Haiti’s death toll from a powerful magnitude 7.2 earthquake is running into the thousands with many more injured after the tragedy.
Jerry Chandler, the Haiti office of civil protection director, said rescuers were continuing to search for possible survivors under the rubble but the devastation is so widespread that resources will take many more days to cover the worst affected areas. This has already caused many complaints that the government is not responding fast and extensive enough, international reporters are claiming.
Saturday’s earthquake struck the south-western part of the Caribbean’s poorest nation, almost razing some towns and triggering landslides that hampered rescue efforts in two of the hardest-hit communities. When it struck, Haitians rushed into the streets to seek safety and to help rescue those trapped in the rubble of collapsed homes, hotels and other structures.

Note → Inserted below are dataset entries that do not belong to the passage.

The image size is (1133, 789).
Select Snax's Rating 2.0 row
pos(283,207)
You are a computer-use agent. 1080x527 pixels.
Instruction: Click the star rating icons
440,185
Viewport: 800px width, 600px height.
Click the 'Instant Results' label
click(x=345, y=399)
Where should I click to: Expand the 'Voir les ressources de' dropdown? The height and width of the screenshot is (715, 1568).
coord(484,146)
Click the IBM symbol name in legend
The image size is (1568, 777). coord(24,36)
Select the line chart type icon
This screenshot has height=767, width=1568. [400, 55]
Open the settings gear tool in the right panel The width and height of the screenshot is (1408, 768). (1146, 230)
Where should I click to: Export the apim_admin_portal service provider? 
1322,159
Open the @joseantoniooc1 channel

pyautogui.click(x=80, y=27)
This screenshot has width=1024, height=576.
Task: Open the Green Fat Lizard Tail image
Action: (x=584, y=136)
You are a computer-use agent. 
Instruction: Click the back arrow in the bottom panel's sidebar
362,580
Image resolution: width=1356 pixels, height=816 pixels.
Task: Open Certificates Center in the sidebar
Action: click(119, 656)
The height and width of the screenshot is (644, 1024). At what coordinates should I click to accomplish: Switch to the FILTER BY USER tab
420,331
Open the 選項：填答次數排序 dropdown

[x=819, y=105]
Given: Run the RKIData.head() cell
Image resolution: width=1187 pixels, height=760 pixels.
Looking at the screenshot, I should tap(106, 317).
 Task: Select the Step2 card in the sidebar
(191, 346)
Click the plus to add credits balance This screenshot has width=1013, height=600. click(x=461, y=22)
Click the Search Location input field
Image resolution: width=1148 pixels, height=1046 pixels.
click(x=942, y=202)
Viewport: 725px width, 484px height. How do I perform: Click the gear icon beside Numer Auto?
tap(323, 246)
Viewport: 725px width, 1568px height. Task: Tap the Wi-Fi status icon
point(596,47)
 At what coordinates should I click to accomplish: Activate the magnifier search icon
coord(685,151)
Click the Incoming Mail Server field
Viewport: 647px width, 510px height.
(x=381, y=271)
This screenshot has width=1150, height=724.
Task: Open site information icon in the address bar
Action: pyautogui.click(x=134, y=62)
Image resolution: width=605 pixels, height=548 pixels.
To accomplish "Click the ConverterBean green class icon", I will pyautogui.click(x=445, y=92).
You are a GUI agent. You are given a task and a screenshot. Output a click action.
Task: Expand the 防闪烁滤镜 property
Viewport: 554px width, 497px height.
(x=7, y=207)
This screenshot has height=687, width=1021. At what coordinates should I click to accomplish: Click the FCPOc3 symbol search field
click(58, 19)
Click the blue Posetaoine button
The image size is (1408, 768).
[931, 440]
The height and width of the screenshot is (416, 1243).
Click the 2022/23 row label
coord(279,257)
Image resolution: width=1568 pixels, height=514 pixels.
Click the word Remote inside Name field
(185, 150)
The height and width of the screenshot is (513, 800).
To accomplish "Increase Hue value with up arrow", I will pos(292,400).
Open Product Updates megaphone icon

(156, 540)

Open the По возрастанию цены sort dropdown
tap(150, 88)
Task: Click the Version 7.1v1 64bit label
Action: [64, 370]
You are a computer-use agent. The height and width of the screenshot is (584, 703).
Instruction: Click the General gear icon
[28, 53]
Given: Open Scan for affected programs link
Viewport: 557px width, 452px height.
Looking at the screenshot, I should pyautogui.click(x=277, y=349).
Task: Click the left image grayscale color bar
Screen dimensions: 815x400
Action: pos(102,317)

The prime minister, Ariel Henry, said he was rushing aid to areas where towns were destroyed and hospitals overwhelmed with patients. A former senator rented a private plane to move injured people from Les Cayes to Port-au-Prince for medical assistance.
The disaster added to the plight of Haitians already grappling with the coronavirus pandemic, a presidential assassination and a wave of gang violence.
The epicentre of the quake was about 78 miles west of the capital Port-au-Prince, the US Geological Survey said. The pervasive damage could worsen this week unfortunately, as tropical storm Grace was predicted to reach Haiti by Tuesday, bringing torrential rains.
Aftershocks have been a problem. Many people left homeless or frightened that their fractured homes would collapse are staying in the streets to attempt to sleep.